Extract to read →
○ ○ ○ ○

The only member of House leadership to attend the conference, Stefanik told The Associated Press that Trump continued to be the party’s leader.

“President Trump is in a very strong position and I think he will be the Republican nominee,” she said.

While Trump did not launch broadsides against his potential challengers for the White House, many of whom were pitching themselves to conservative donors near his Florida home this week, he did repeatedly criticise the old guard of the Republican Party, which is eager to move past him.

“We had a Republican Party that was ruled by freaks, neo-cons, globalists, open borders zealots and fools. But we are never going back to the party of Paul Ryan, Karl Rove and Jeb Bush,” he said.

He took only a veiled jab at DeSantis, calling out those who have proposed raising the age for Social Security or privatising Medicare — positions DeSantis has expressed support for in the past, but has since abandoned. “We are not going to mess with Social Security as Republicans,” DeSantis recently said.

Trump told the crowd, “If that is their original thought, that is what they always come back to.”

○ ○ ○ ○

(Excerpts from a dataset)
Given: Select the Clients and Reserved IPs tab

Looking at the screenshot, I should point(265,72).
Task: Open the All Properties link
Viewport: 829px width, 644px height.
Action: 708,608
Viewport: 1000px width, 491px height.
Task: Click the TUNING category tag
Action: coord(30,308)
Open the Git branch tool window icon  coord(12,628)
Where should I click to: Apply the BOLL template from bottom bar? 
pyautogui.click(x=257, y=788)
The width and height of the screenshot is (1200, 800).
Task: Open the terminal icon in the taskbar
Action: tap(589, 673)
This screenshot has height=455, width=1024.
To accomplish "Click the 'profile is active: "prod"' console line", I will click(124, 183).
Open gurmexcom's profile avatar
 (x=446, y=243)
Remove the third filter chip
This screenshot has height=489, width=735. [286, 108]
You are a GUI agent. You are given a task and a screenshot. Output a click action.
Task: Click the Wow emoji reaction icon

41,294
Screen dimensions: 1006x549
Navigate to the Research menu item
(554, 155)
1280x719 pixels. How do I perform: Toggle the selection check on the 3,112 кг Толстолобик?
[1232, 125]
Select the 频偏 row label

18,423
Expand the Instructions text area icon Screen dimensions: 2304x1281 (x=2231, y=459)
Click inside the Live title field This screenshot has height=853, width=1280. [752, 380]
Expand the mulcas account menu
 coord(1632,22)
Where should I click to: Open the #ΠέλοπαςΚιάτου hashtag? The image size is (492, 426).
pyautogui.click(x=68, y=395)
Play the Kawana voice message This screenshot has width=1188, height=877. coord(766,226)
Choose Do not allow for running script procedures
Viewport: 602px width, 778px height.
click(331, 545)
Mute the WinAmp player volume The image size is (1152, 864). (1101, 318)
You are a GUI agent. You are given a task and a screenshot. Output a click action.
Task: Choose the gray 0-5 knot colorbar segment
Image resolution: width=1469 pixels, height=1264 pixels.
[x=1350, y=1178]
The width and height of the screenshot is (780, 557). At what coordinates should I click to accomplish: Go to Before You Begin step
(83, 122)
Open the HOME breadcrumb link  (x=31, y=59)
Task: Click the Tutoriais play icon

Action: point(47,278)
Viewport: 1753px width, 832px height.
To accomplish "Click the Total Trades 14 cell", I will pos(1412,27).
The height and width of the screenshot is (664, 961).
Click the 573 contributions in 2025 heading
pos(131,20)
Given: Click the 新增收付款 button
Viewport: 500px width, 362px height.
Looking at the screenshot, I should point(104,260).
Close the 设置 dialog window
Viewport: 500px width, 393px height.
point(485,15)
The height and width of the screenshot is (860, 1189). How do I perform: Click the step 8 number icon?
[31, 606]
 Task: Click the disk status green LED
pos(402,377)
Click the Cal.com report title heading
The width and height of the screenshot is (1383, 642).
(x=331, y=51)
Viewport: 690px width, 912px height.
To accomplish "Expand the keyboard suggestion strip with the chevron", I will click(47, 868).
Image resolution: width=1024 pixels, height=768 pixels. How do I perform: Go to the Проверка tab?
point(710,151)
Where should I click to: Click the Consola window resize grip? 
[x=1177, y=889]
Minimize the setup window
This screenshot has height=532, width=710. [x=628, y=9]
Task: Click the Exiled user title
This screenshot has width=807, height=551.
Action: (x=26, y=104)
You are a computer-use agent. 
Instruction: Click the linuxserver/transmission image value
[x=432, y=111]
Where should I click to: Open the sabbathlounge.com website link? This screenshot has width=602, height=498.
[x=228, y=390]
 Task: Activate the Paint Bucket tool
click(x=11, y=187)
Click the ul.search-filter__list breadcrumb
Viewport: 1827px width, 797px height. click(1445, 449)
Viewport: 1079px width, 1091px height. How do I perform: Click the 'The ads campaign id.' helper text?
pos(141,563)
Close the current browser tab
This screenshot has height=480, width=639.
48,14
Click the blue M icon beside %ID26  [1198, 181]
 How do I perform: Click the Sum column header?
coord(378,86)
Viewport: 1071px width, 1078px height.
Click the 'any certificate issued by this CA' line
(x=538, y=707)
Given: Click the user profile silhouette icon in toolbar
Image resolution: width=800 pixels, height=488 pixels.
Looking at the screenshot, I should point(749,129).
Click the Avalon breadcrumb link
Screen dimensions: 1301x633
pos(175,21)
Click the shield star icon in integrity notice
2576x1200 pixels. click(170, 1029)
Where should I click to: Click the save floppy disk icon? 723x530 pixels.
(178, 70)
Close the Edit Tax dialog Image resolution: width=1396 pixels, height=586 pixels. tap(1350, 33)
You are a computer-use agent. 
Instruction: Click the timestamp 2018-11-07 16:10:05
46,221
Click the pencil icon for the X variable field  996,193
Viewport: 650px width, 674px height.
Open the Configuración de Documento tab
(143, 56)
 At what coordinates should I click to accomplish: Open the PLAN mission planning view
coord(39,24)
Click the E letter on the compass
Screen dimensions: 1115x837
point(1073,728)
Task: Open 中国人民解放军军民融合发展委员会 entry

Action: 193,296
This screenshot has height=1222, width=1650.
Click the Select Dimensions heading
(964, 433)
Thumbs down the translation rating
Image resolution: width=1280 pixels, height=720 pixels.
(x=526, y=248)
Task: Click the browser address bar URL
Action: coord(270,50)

○ ○ ○ ○

Using the information →
(1) Decide whether each statement below agrees with the excerpt about Trump and the Republican Party, answering yes or no and quoting the words of the excerpt that settle it: (a) Stefanik was the only member of House leadership at the conference; (b) Trump launched broadsides against his potential challengers for the White House; (c) DeSantis still supports raising the age for Social Security.
(2) In one to three sentences, explain why the excerpt about Trump and the Republican Party counts Trump's criticism of those who proposed raising the Social Security age or privatizing Medicare as a jab at DeSantis.
(3) Write what comes next in the excerpt about Trump and the Republican Party, continuing after its last sentence.

Numbered answers →
(1)
(a) Yes: "The only member of House leadership to attend the conference"
(b) No: "Trump did not launch broadsides against his potential challengers for the White House"
(c) No: "positions DeSantis has expressed support for in the past, but has since abandoned"

(2) DeSantis had expressed support for those positions in the past, though he has since abandoned them. The jab is only veiled because Trump did not name him.

(3)
Trump threaded his speech with grievances related to his term in office and outlined his agenda for a second, including restrictions on gender-affirming care and transgender athletes, which drew some of the strongest applause from the room and was a recurrent theme in speeches at the four-day conference.

While many top Republicans steered clear of the conference, former secretary of state Mike Pompeo, a potential candidate, and former UN ambassador Nikki Haley, who declared her candidacy last month, both spoke on Friday and made shrouded critiques of Trump. Their refusal to call him out by name underscored the risks faced by challengers looking to offer an alternative in a party in which Trump remains the dominant force.

“There is no one in that field I want as my president other than Donald J Trump,” said Waverly Woods, a Republican activist and marketer from Virginia Beach, Virginia, who said she likes DeSantis but that Trump has first claim on the hearts of many at the conference.

That includes Woods’ sometimes partner in local GOP races, Kim Shourds, whose car bears a “TRUMP WON” licence plate.

DeSantis? She likes him, she said, but not enough. She wants the governor to sit down “and let my man come in and run this country,” Shourds said.

But not everyone at CPAC was on board.

E Payne Kilbourn, a retired Navy submarine captain from Neavitt, Maryland, who now writes and advocates for carbon dioxide, said he was “very, very” happy with Trump’s presidency, but now thinks it is time for the party to move on.

“I think Donald Trump is just too toxic for most of the country,” said Kilbourn, 69, an independent who votes for Republicans in general elections and wishes Trump would “bow out and just be the guy behind the scenes”.

Strategically, he sees DeSantis as better positioned to eventually win the White House.

“I think he would have a better chance of getting elected,” he said.